China’s service activity expanded at its quickest pace in more than three years in December, a Caixin survey showed Thursday, a further sign of resilience in the world’s second-largest economy.
The Caixin China General Services Business Activity Index rose to 53.9 in December, up from 51.9 in the previous month and the highest reading since August 2014. A number above 50 indicates an expansion in activity, while a figure below that points to a contraction.
The services sector includes finance, real estate services, marketing, transportation and retailing. Also known as the tertiary sector, it accounted for 54.1% of the country’s economic output in the first half of last year, up from 51.6% in 2016 and 50.2% in 2015, according to the National Bureau of Statistics. The services sector is more labor-intensive than manufacturing, and policymakers are counting on it to create jobs.
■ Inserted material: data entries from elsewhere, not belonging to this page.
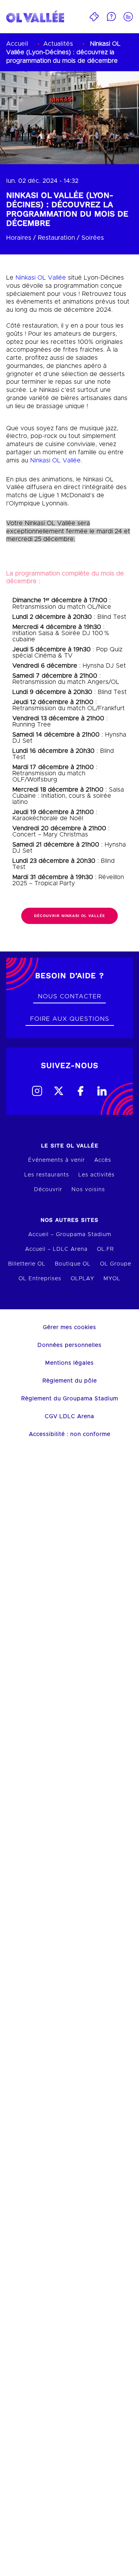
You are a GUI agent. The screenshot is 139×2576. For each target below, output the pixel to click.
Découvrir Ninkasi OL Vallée (69, 916)
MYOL (111, 1278)
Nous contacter (69, 996)
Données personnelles (69, 1345)
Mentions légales (69, 1363)
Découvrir (48, 1189)
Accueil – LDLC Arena (56, 1249)
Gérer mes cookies (69, 1327)
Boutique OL (73, 1264)
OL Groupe (115, 1264)
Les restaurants (46, 1175)
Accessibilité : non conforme (69, 1434)
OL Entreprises (40, 1278)
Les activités (96, 1175)
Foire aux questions (69, 1019)
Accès (102, 1160)
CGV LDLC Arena (69, 1416)
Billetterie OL (27, 1264)
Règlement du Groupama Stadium (69, 1398)
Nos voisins (88, 1189)
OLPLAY (82, 1278)
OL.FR (105, 1249)
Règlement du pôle (69, 1381)
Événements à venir (56, 1160)
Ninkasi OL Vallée (40, 278)
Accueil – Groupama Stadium (69, 1234)
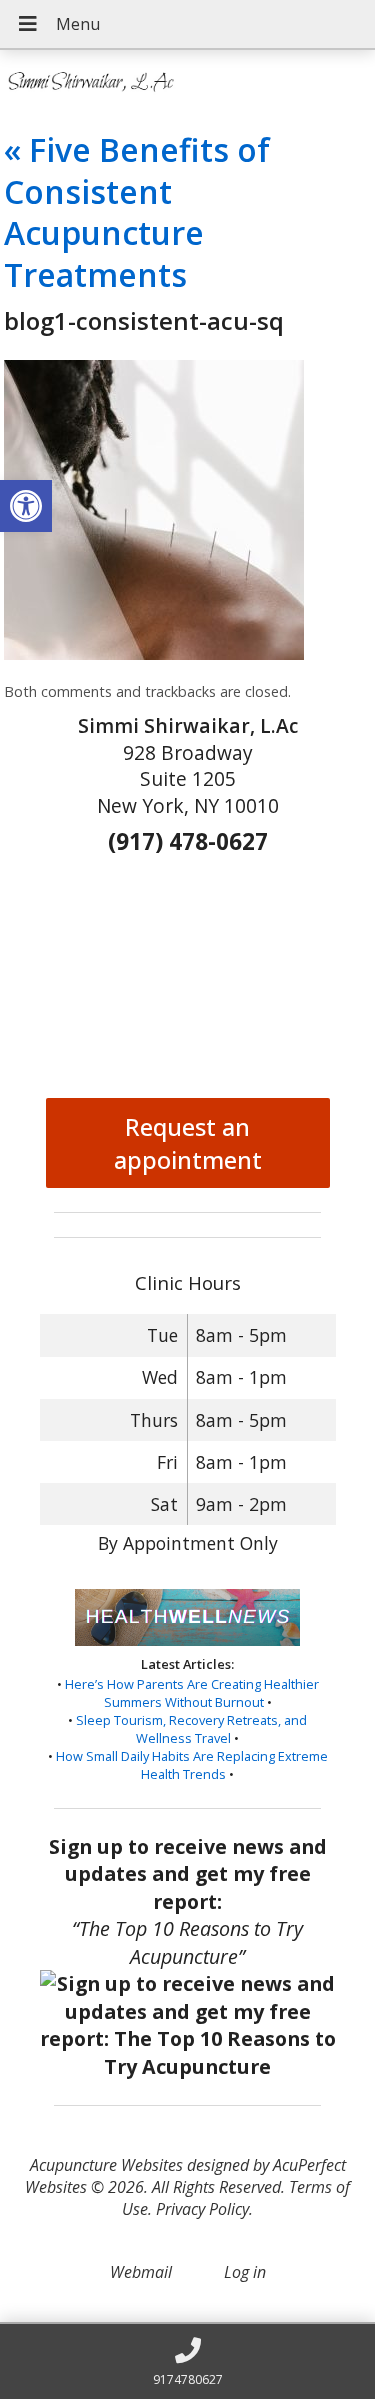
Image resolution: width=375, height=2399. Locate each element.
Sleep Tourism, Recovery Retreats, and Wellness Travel (191, 1729)
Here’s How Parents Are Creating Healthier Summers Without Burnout (192, 1693)
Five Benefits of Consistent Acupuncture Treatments (137, 212)
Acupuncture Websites (106, 2165)
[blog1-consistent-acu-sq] (154, 654)
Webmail (141, 2272)
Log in (245, 2272)
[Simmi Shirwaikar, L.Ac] (187, 83)
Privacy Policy (202, 2209)
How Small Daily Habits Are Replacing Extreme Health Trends (192, 1765)
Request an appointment (188, 1143)
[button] (26, 506)
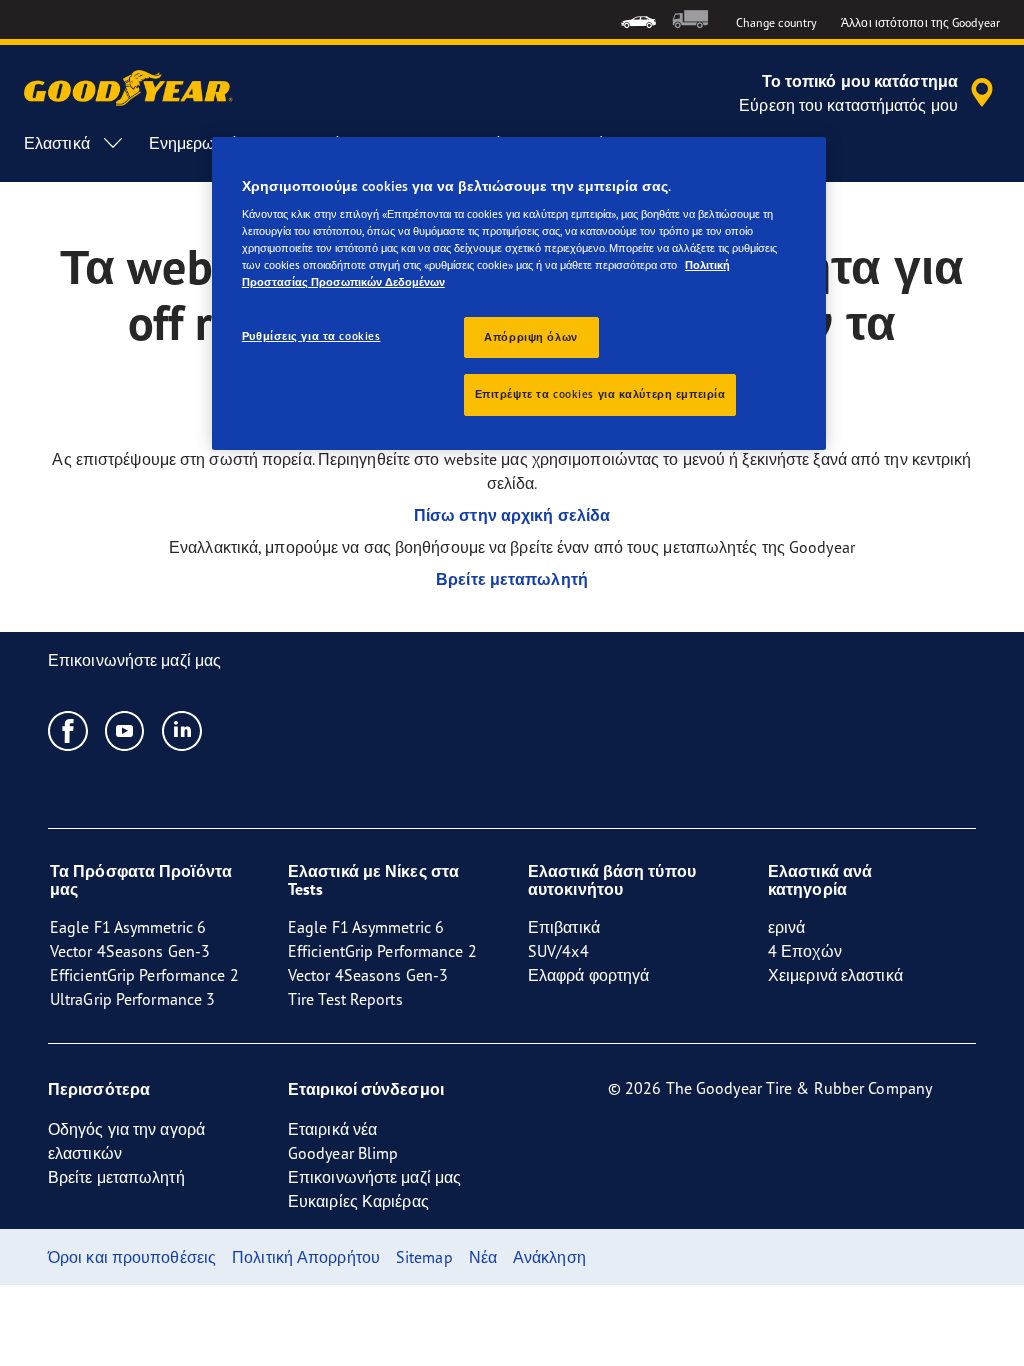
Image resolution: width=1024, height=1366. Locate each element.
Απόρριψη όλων (530, 337)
Services providers last month enjoyed the strongest upturn in new orders since May 2015, with around 14% of monitored firms reporting an increase. The rising business requirements led the companies to continue to expand their payrolls in December, although the rate of job creation was moderate.
The increase in average input prices for the services sector matched the rate seen in March last year and was the fastest in nearly four years, as costs of raw materials, transportation and salaries went up. Service providers continued to raise prices in an attempt to pass on a greater share of their costs to customers, though at a rate similar to those seen in the previous two months.
The Caixin China General Manufacturing Purchasing Managers’ Index (PMI), which was published on Tuesday, came in at 51.5 for December, the highest in four months.
The solid expansions in manufacturing and services pushed the Caixin China Composite Output Index, which covers both manufacturers and service providers, to increase to a one-year high of 53 in December.